Filed under: foreclosure | Tagged: AICPA, discovery, FASB, foreclosure defense, gaap, sham transactions |
§ 3-501. PRESENTMENT…….
(2) Upon demand of the person to whom presentment is made, the person making presentment must (i) exhibit the instrument, ** (ii) give reasonable identification** …………..
** no one ever knows if “BS BSBS Trust 2005-11 Series 3” even exists.
What is admissable evidence of the current existence of this trust (assuming arguendo it ever existed)?
And don’t forget – it’s illegal to keep false records in private books.
These laws were originally enacted in regard to money laundering, but they apply just as much to transactions that never happened in this arena also. If a party carries a note on its books as an asset when it has no real interest in the note, it’s a crime.
@ Kalifornia, or scot, or Iam Lazarus,
Most cases I’ve seen in judicial foreclosure states are pleaded pursuant to UCC Article 3 as 1) plaintiff is the owner and holder, and entitled to enforce, a note executed by defendant, or 2) plaintiff is in possession, and entitled to enforce, a note executed by defendant, or 3) plaintiff is entitled to enforce a note executed by defendant but is not in possession as the note has been lost, destroyed, or stolen.
For each of the above what is defendant’s counter argument under either 1) a “convertible promissory note” theory, or 2) a theory of “defendant is the owner of the note,” or 3) a theory of “bailment for hire?”
To Scott re: convertible prom notes and the question of wether we signed a conversion agreement; within every mortgage there lies a POA claws which allows the bank to do what ever is needed on our behalf, I would imagine this would be where the conversion agreement gets is authority- through the vested POA claws?
@ Randall Stephens
[attribution goes to “scot” & “Iam Lazarus”]
As a matter of law, a PROMISSORY NOTE (NOTE) is a LEGAL INSTRUMENT that is the PERSONAL PROPERTY of the MAKER (OWNER) that was executed in consideration for some performance in a BAILMENT-for-hire relationship with the assumed ORIGINAL BAILEE/lender/creditor/FUNDER/holder of the NOTE at the ORIGINATION of the transaction.
A purported subsequent HOLDER of the NOTE is NEVER AN OWNER thereof; but may be an assignee for the VALUE PAID, if any, for possession of the OWNER’s NOTE in the form of a documented and verifiable TRANSACTION transferring the interest in the ORIGINAL BAILMENT if, and only if, they can prove-up the admissible evidence in support of a legitimate chain of documentation providing the legal authority and paid-for-interest to do so.
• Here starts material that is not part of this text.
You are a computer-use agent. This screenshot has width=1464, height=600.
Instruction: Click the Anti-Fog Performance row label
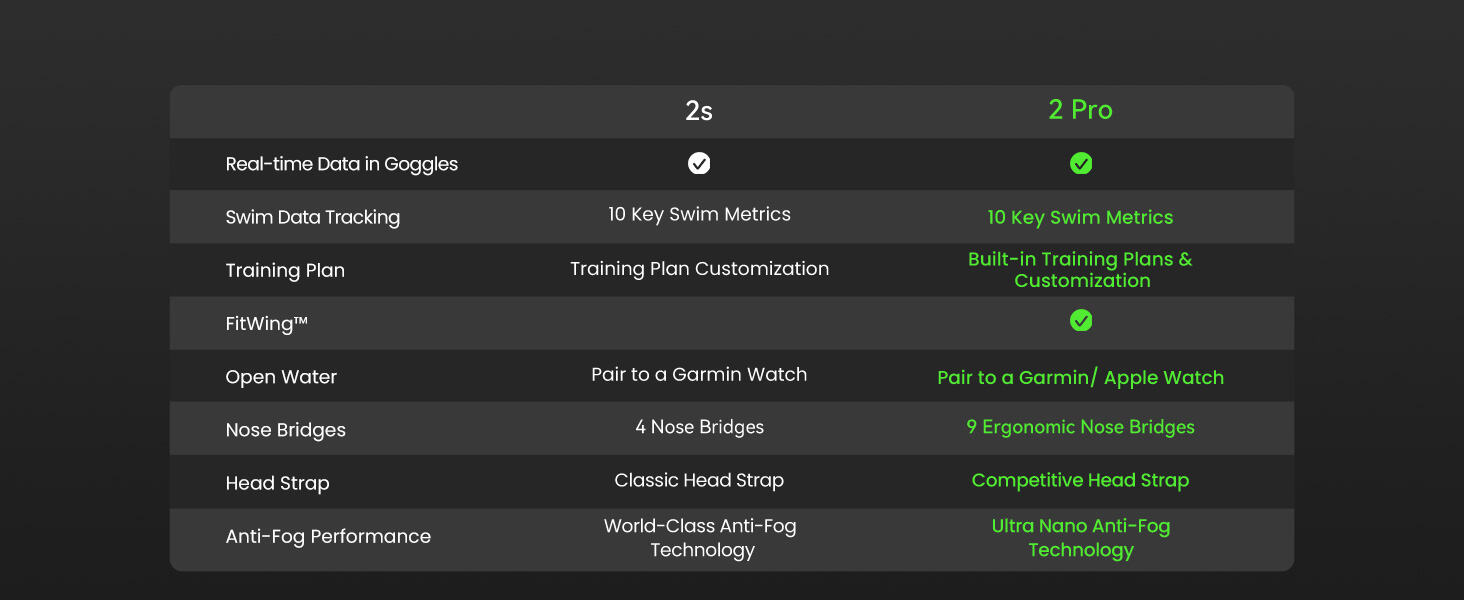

Of course each party purported to participate in the negotiation/transfer/delivery transaction for the transfer of interest in the BAILMENT can only deliver whatever it is that the transferor has paid for and legitimately received as a verifiable legal interest in, if any at all. Only then may a subsequent transferee be a HOLDER of the PERSONAL PROPERTY — the OWNER’s NOTE — which must be ultimately returned to the OWNER’s possession upon PERFORMANCE of the NOTE (which may have occurred without the knowledge of the OWNER). Otherwise, the NOTE is likely to be circulated in COMMERCE, along with the likelihood that a subsequent HOLDER [“servicer”] will assert a claim against the OWNER of the NOTE.
scot,
Please provide support for your statement “You are the owner of the note.”
Reblogged this on California Freelance Paralegal.
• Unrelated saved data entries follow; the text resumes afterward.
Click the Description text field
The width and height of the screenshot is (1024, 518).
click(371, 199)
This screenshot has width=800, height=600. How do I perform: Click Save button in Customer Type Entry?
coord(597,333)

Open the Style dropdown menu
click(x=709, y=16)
@Neil … thank you for the article.
@Scot … thank you for what I believe will be [very] useful information, especially in a bankruptcy claims process.
Add to this; for those alleged securitized notes, violations of the “Consumer Credit Protection Act” for [every] recorded assignment by a servicer. (Title 15 U.S.C. Chapter 41 section 1641(f) & (g))
PS. A party/bank cannot securitize a promissory note that it does not own without a signed Securitzation Conversion Agreement by the owner of the note/borrower. You are the owner of the note. That is why once the note is paid off or in this case securitzed the note is by law to be canceled and returned to you the owner.
Neil, you are getting real close to showing the people how to defeat the banks. Its all in the ledgers. The problem is you have to get the courts to allow this type of discovery and you need a qualified accountant that can be trusted not to be bought off. This all costs money. Money most homeowners don’t have. If you are lucky enough to get the records that will show that there were no transactions, no assignments on record you most likely will have to go to trial. Which again cost more money. Lawyers have to eat to. But you need a competent lawyer. They are far and few in between. So if you do have the resources to fight you still need a lawyer you can trust.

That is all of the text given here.